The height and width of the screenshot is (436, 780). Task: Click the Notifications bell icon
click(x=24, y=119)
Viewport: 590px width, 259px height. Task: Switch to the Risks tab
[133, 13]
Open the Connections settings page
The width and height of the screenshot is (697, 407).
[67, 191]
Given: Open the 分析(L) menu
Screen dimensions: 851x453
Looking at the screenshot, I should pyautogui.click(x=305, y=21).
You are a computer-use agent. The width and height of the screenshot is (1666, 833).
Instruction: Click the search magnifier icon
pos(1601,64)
...
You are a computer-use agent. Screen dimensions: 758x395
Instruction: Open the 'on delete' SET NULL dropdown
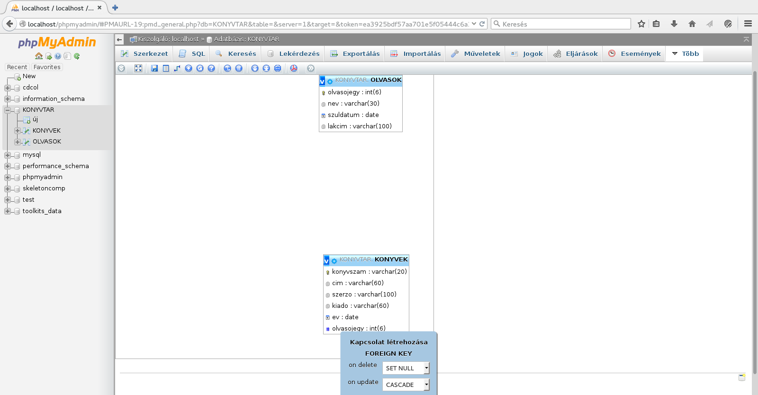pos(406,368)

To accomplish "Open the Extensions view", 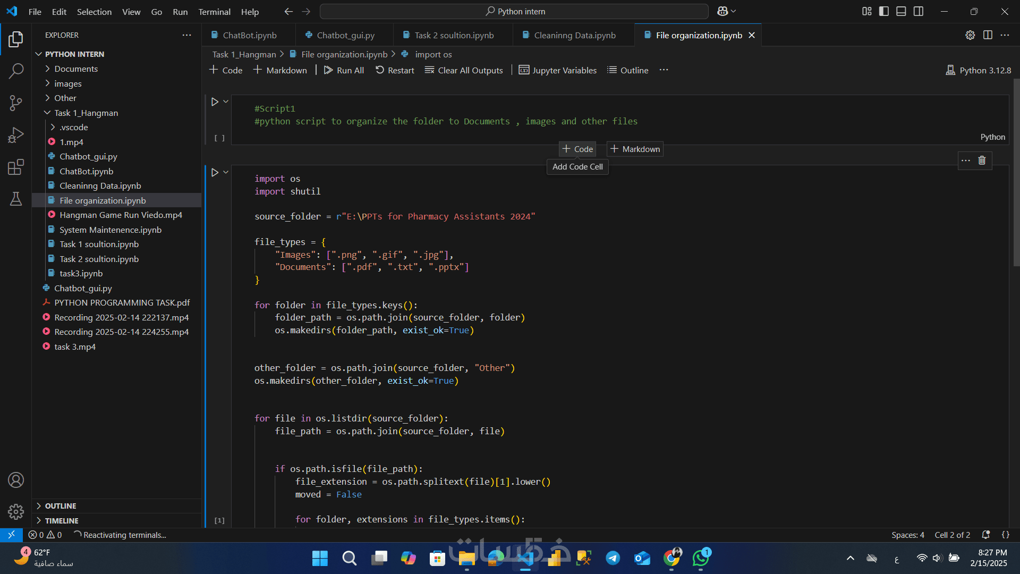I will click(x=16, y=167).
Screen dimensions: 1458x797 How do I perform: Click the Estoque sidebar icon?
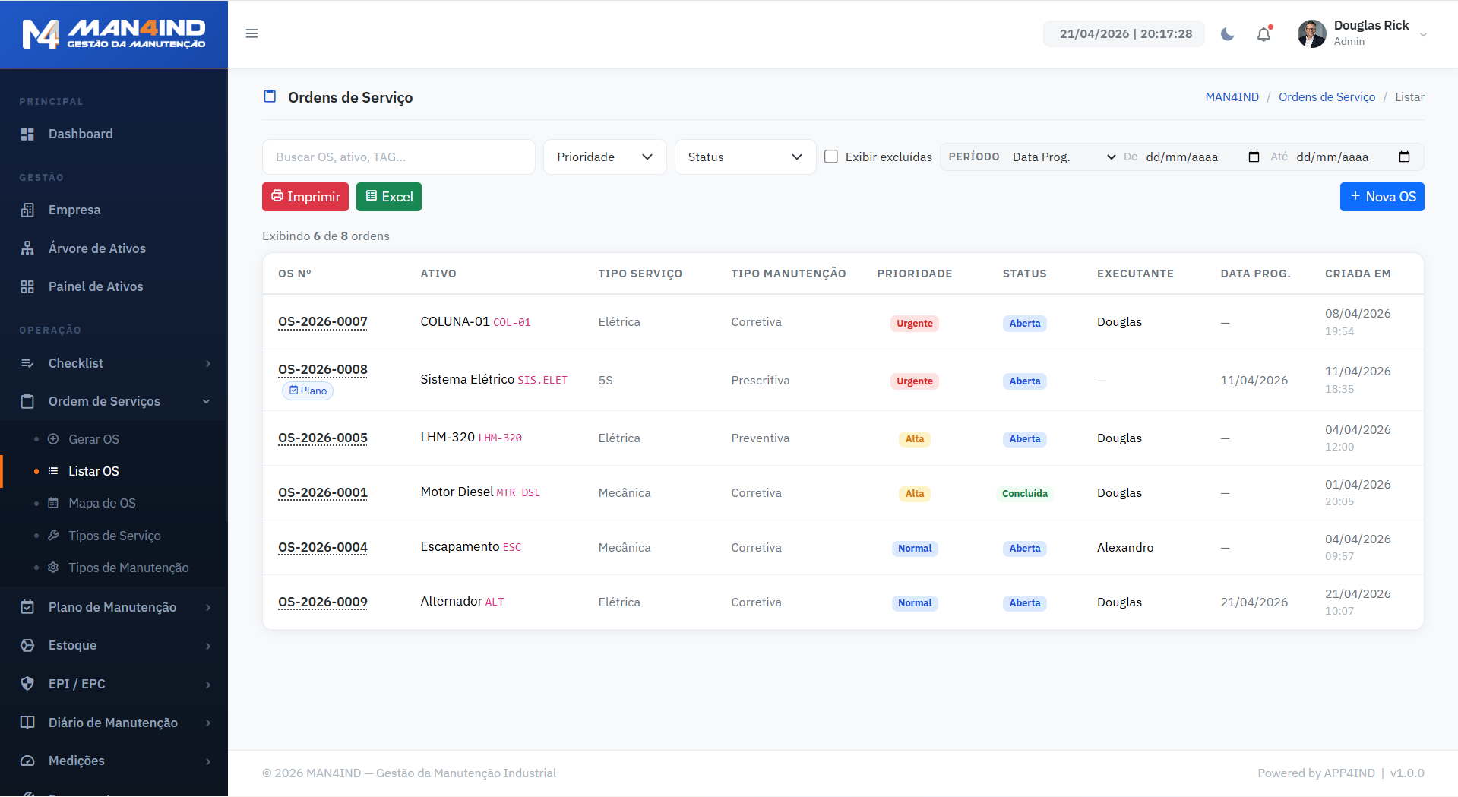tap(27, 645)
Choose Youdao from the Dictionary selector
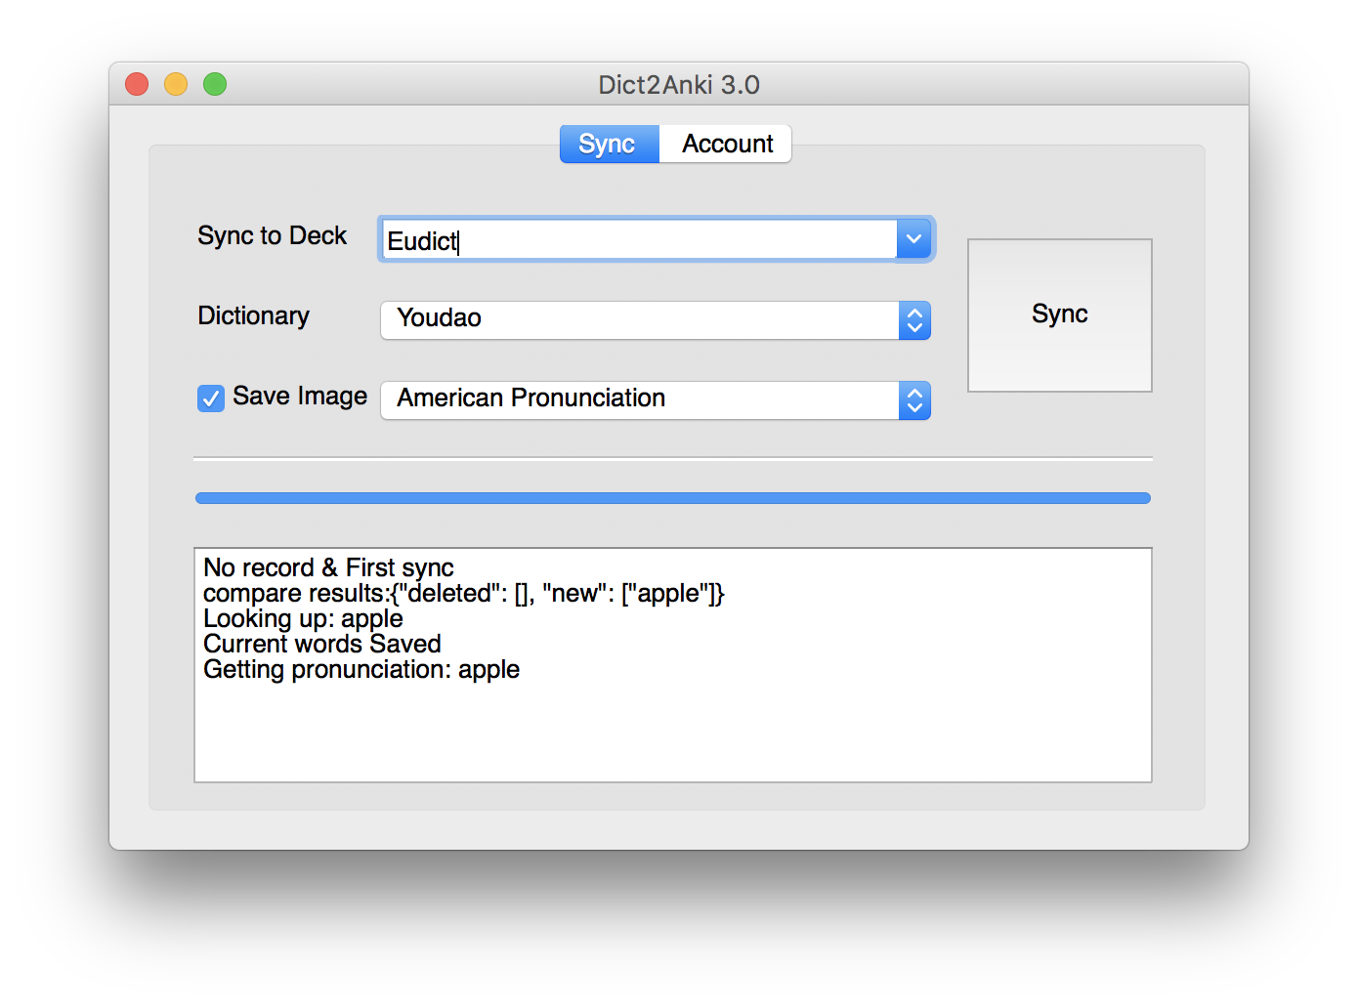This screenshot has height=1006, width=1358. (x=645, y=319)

• [Exercise requirements]:
Lay out the lines of the listing as a numbered list, with blank lines left out, running from the line containing "Given: Open the 分析(L) menu" through the line containing "pos(1601,64)".

• [Answer for the task]:
1. Given: Open the 分析(L) menu
2. Screen dimensions: 851x453
3. Looking at the screenshot, I should pyautogui.click(x=305, y=21).
4. You are a computer-use agent. The width and height of the screenshot is (1666, 833).
5. Instruction: Click the search magnifier icon
6. pos(1601,64)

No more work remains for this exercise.